= Ilaiyankudi block =

Revenue block in India

Ilaiyankudi block is a revenue block in the Sivaganga district of Tamil Nadu, India. It has a total of 52 panchayat villages. Its sub-district code is 05834. Its total area is 409 km^{2} of which 391.88 km^{2} is rural and 16.86 km^{2} is urban.
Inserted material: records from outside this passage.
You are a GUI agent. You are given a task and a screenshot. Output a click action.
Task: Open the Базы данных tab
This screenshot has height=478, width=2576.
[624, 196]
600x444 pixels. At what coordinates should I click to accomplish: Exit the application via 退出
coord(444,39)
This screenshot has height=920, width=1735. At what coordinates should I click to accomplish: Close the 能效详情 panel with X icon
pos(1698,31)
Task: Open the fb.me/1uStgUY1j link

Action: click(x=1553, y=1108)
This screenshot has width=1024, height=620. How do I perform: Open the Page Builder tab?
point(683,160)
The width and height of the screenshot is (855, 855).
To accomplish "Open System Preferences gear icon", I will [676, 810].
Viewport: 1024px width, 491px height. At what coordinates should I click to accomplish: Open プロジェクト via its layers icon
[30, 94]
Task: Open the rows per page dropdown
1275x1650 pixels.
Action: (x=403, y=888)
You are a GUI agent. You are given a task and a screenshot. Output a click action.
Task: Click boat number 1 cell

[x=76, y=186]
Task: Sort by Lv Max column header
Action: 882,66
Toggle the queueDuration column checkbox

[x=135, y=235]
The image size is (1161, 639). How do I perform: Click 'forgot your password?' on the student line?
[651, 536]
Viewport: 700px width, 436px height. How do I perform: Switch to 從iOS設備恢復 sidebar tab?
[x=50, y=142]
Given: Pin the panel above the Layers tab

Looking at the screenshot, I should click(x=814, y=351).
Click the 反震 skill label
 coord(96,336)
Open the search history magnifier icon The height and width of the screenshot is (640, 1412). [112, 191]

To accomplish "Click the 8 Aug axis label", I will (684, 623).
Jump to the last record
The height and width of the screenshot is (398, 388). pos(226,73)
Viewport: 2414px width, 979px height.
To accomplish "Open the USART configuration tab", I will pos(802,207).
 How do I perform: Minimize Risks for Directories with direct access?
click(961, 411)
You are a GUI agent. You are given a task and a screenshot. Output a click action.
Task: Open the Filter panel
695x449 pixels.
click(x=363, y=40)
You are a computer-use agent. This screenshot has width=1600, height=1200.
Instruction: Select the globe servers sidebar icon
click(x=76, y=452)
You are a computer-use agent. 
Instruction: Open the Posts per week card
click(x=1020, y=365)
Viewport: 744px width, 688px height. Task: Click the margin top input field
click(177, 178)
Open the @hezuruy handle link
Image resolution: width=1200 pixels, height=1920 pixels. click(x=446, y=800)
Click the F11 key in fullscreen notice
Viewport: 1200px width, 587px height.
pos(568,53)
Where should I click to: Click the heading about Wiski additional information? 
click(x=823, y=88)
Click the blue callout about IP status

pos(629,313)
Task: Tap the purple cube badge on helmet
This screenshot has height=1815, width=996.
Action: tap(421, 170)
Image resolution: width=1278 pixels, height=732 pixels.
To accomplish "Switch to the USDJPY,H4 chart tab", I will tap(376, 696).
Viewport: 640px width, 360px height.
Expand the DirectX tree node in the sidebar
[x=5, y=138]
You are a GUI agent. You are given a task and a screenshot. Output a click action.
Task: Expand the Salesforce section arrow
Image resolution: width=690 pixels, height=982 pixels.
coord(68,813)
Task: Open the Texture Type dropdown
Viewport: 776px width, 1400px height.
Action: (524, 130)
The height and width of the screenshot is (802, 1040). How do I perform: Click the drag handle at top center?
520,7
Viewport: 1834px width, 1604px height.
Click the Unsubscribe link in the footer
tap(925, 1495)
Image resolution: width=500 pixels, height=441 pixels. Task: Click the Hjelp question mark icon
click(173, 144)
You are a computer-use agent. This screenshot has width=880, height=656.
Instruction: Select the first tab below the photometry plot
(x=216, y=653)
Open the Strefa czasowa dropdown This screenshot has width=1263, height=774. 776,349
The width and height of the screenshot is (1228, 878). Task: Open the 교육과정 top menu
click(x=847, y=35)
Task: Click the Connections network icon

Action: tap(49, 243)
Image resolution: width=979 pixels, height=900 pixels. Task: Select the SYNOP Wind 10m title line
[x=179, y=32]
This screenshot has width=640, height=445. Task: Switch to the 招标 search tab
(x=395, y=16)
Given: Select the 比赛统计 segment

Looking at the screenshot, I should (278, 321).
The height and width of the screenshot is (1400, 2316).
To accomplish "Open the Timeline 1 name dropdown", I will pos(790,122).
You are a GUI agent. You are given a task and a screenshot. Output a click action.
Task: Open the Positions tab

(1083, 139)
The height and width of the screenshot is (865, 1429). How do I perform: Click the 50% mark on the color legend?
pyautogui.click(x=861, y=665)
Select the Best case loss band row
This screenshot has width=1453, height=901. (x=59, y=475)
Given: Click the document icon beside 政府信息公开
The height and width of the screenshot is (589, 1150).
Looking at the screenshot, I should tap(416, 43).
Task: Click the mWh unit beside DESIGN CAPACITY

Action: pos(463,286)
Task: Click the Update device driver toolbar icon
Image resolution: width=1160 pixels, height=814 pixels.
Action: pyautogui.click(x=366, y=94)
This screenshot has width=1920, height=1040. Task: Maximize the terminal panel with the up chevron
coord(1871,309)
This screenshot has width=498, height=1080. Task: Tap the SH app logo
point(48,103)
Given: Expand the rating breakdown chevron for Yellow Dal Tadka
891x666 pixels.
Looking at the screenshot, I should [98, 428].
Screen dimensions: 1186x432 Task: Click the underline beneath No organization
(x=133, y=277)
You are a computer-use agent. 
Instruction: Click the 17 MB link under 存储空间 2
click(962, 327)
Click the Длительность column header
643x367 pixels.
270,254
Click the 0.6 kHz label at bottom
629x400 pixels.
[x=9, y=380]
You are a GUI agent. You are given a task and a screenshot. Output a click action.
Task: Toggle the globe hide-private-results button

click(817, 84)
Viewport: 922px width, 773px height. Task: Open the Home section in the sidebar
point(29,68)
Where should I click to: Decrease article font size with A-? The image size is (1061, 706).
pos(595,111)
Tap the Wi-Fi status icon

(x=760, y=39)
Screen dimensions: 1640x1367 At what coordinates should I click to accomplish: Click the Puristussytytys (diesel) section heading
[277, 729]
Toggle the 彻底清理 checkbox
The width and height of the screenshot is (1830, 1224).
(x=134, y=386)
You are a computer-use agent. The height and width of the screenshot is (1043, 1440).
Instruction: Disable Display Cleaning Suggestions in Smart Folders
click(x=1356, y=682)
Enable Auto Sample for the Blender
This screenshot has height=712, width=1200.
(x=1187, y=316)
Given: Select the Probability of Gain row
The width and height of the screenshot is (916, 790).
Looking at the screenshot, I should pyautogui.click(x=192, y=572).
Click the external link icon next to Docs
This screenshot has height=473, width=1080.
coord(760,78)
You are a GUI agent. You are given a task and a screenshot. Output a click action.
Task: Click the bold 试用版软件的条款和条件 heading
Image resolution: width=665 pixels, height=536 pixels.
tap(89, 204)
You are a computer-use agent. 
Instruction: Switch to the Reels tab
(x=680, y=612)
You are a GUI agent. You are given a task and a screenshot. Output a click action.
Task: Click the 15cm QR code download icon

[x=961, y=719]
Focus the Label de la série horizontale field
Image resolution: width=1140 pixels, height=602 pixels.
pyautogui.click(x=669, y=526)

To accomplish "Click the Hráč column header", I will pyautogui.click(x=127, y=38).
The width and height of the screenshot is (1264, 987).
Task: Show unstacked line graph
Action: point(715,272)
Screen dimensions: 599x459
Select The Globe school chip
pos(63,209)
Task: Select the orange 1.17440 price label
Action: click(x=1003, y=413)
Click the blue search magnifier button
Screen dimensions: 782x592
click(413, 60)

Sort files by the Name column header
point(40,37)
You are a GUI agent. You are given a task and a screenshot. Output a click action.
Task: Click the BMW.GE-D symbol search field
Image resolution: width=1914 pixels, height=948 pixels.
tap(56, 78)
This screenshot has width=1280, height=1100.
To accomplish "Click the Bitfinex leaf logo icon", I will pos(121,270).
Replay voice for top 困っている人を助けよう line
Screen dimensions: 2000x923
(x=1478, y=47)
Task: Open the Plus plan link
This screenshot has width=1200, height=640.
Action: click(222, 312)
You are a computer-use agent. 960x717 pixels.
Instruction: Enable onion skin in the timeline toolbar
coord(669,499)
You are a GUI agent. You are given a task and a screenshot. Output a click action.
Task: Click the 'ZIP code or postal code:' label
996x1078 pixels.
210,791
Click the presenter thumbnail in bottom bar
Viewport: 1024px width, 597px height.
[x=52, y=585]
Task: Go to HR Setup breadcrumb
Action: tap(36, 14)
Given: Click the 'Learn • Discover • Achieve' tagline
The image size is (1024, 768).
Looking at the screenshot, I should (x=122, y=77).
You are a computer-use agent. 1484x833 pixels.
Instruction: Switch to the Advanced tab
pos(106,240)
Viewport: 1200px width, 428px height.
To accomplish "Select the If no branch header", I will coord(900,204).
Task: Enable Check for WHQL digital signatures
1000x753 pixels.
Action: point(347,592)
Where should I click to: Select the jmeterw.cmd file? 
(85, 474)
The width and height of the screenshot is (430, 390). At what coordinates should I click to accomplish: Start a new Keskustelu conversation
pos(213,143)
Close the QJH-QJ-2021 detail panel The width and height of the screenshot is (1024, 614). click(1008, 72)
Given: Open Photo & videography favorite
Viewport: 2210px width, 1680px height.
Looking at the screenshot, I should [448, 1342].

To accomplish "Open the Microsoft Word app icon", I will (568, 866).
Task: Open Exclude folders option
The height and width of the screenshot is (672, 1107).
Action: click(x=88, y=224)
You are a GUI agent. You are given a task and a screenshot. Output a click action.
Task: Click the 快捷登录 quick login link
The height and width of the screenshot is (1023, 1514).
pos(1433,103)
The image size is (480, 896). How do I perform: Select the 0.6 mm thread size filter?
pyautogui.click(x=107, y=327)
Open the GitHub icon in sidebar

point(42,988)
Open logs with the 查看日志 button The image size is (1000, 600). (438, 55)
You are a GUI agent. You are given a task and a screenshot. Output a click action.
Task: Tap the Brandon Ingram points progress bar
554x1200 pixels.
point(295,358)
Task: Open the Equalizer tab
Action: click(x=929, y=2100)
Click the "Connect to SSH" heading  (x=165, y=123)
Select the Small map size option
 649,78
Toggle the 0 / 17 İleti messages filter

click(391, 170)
According to Census 2011 information, Ilayangudi block has a population of 109,267 people and 28,395 households.

==Population==

| Population type | Males | Females | Total population |
|---|---|---|---|
| Rural | 41,540 | 42,960 | 84,500 |
| Urban | 12,448 | 12,319 | 24,767 |
| Total | 53,988 | 52,279 | 109,267 |

There are 28,395 households in Ilaiyankudi block, of which 22,448 are rural and 5,947 are urban.

==Villages==
- Akkavayal
- Alavidangan
- Aranaiyur
- Aranmanaikarai
- Devathakudi
- Ilamanur
- Ilayangudi North
- Ilayangudi South
- Kalaikulam
- Kalangathankottai
- Kannamangalam
- Karaikulam
- Karunchutti
- Katchathanallur
- Kattanur
- Keelanettur
- Keelayur
- Kottaiyur
- Kumarakurichi
- Kurichi
- Melapidariseri
- Melathuraiyur
- Melayur
- Mulliyarendal
- Munaivendri
- Muthur
- N Andakudi
- Nagamuganthankudi
- Nageraakudi
- Nenjathur
- Perumbacheri
- Pudukkottai
- Salaigramam
- Samudram
- Sathanur
- Seevalathi
- Sethugudi
- Sirupalai
- Sooranam
- Thayamangalam
- Thiruudayarpuram
- Thugavoor
- Tiruvallur
- Udayanoor
- Uthamanur
- Vadakkukeeranur
- Valayanendal
- Vallakulam
- Vandal
- Vijayangudi
- Virayathakandan
- Visavanoor

Of these, 1 village has 200–499 inhabitants, 11 villages have 500–999 inhabitants, 27 villages have 1000–1999 inhabitants, 11 villages have 2000–4999 inhabitants, and 1 village has 5000–9999 inhabitants.